**MATERIAL FOR THE TASK**
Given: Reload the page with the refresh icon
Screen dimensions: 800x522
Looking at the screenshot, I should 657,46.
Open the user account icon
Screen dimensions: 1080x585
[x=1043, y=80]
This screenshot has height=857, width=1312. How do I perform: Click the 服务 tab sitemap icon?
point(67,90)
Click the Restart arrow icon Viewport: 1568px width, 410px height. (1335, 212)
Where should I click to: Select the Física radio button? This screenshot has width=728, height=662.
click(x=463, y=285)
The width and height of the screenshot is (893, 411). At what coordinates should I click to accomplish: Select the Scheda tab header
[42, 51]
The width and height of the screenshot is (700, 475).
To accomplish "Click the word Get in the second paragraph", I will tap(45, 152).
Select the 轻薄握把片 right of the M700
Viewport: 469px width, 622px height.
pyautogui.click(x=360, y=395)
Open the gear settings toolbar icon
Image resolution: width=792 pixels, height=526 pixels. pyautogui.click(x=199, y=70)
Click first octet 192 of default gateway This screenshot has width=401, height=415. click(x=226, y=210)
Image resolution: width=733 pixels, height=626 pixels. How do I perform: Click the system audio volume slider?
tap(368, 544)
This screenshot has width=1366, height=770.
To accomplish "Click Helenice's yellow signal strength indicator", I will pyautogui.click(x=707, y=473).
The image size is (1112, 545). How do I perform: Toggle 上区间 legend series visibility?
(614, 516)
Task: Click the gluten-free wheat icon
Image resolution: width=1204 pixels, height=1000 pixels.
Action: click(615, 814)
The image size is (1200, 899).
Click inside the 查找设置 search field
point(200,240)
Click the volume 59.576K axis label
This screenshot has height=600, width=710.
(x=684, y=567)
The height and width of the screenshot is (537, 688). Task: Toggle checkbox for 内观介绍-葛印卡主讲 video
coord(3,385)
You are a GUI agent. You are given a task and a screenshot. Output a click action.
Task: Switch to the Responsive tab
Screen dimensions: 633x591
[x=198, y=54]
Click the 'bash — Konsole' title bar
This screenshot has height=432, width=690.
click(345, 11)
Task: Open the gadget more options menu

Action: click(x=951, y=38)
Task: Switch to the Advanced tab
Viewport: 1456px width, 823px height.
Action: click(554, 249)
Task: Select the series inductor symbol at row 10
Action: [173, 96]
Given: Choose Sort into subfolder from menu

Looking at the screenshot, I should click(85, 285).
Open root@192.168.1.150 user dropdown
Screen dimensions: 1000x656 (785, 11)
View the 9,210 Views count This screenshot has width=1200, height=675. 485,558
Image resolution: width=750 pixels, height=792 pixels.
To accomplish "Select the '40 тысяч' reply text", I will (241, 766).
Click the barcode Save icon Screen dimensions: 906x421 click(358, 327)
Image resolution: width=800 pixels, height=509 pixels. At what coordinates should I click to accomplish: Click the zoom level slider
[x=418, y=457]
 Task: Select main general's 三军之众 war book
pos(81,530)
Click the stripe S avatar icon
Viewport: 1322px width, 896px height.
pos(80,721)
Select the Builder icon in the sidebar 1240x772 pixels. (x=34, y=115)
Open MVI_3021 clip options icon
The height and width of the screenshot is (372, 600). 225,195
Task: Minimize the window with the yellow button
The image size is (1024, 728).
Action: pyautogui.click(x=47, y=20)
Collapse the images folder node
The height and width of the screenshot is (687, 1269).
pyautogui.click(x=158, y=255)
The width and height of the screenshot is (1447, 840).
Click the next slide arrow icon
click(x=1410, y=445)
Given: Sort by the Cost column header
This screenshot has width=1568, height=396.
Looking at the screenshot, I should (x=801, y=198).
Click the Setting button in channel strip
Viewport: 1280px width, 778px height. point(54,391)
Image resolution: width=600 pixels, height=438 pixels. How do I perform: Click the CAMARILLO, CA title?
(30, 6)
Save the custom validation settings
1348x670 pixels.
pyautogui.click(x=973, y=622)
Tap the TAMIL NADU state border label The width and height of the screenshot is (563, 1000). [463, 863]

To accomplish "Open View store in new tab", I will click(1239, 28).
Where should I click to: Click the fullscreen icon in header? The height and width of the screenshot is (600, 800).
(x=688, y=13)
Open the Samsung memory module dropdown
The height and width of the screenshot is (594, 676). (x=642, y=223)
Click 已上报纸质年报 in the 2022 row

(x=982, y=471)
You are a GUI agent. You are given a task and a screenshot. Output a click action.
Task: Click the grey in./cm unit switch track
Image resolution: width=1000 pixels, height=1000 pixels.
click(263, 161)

**EXERCISE DESCRIPTION**
Look for the string "Save" in the entries above. Copy every line that has it.

**EXERCISE OUTPUT**
Click the barcode Save icon Screen dimensions: 906x421 click(358, 327)
Save the custom validation settings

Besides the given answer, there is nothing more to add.